LookaheadKV (arXiv:2603.10899, ICLR 2026) takes a different angle — predicting which cache entries will be needed in future tokens without running full generation, reducing eviction overhead by up to 14.5x compared to prior eviction methods. This remains valuable when the cache is retained and the question is which K/V pairs to keep. With KV-Direct, the equivalent question becomes which residual checkpoints to retain — a simpler problem, since residuals are uniform in size.
The practical 18-month picture:
- Hybrid systems that cache residuals rather than K/V pairs for long-context deployments, with prefetch pipelines to amortize recomputation cost
- More aggressive quantization benchmarked against the zero-loss baseline that the redundancy result implies
- Edge LLM deployments where the latency tradeoff is acceptable and the memory savings are decisive
The cache isn’t going away.
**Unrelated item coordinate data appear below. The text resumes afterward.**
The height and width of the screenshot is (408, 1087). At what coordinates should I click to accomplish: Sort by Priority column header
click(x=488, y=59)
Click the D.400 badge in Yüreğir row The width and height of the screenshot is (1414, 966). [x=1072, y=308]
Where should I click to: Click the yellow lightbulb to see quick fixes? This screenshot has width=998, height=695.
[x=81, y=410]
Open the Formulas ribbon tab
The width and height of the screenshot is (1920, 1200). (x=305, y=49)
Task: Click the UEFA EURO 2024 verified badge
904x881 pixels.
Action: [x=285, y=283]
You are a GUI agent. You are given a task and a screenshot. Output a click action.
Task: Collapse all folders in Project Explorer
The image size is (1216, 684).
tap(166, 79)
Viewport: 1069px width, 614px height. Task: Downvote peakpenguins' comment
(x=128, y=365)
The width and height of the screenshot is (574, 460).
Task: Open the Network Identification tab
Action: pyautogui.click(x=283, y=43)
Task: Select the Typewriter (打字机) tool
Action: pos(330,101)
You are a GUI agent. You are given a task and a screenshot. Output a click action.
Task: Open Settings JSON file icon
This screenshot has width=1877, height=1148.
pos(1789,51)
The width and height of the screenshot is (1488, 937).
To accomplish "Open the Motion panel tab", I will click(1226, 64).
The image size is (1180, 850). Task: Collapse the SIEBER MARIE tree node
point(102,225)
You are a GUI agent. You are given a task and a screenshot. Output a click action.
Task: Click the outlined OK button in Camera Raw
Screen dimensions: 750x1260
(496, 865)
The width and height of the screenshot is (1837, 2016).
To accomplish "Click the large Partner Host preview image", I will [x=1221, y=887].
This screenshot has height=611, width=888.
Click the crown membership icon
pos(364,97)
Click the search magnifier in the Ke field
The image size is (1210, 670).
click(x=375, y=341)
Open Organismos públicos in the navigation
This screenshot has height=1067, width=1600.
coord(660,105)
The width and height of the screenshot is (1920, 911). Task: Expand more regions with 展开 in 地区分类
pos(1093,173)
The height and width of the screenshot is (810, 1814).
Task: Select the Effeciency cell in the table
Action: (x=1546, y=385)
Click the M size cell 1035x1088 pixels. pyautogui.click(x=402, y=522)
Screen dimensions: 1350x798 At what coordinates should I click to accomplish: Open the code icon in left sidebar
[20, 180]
But it’s no longer a fundamental requirement — it’s an optimization with a known information-theoretic price: zero.
For cost reduction approaches that complement this work at the application layer, see token efficiency optimization.
FAQ
What is the residual stream in a transformer? The residual stream is the shared state vector that flows through every transformer layer. Each layer reads from it, computes a delta, and adds that delta back. At any point in the forward pass, the residual stream contains the complete representation of everything the model has processed. Elhage et al. (Anthropic, 2021) formalized this: all attention heads and FFN layers communicate exclusively through the residual stream.
Why is the KV cache theoretically redundant if it speeds up inference? Speed and information are separate properties. The KV cache contains no information the residual stream doesn’t already hold — K and V are deterministic projections of the residual at each layer, computable from frozen weight matrices. The cache trades memory for latency. Calling it “redundant” means it stores derived data, not that storing it is useless.
Can you run inference with no KV cache at all? Yes. The arXiv:2603.19664 paper (March 2026) demonstrated 100% token identity under greedy decoding across four model families by checkpointing residual vectors instead of K/V pairs and recomputing projections on demand. The approach, called KV-Direct, reduces per-token storage from 136 KB to 5 KB on Gemma 3-4B. The cost is latency — recomputation is slower than cache reads for short interactive contexts.
What is KV-Direct? KV-Direct is a bounded-memory inference method from arXiv:2603.19664 that stores residual vectors (5 KB per token on Gemma 3-4B) instead of full KV pairs (136 KB per token) — a 27x per-token memory reduction. It recomputes K and V on demand using frozen weight matrices. A 20-turn conversation requires 42 MB peak memory versus 103 MB with a standard cache, with identical output under greedy decoding.
Does this mean KV cache compression can achieve zero information loss? Theoretically yes — the ground truth residual stream is always available, so information lost in cache compression can be recovered. This explains why TurboQuant (Google, ICLR 2026) achieves 6x KV memory reduction with zero measured accuracy degradation: the underlying data is reconstructible from a lossless source, making aggressive quantization safe in a way that model weight quantization is not.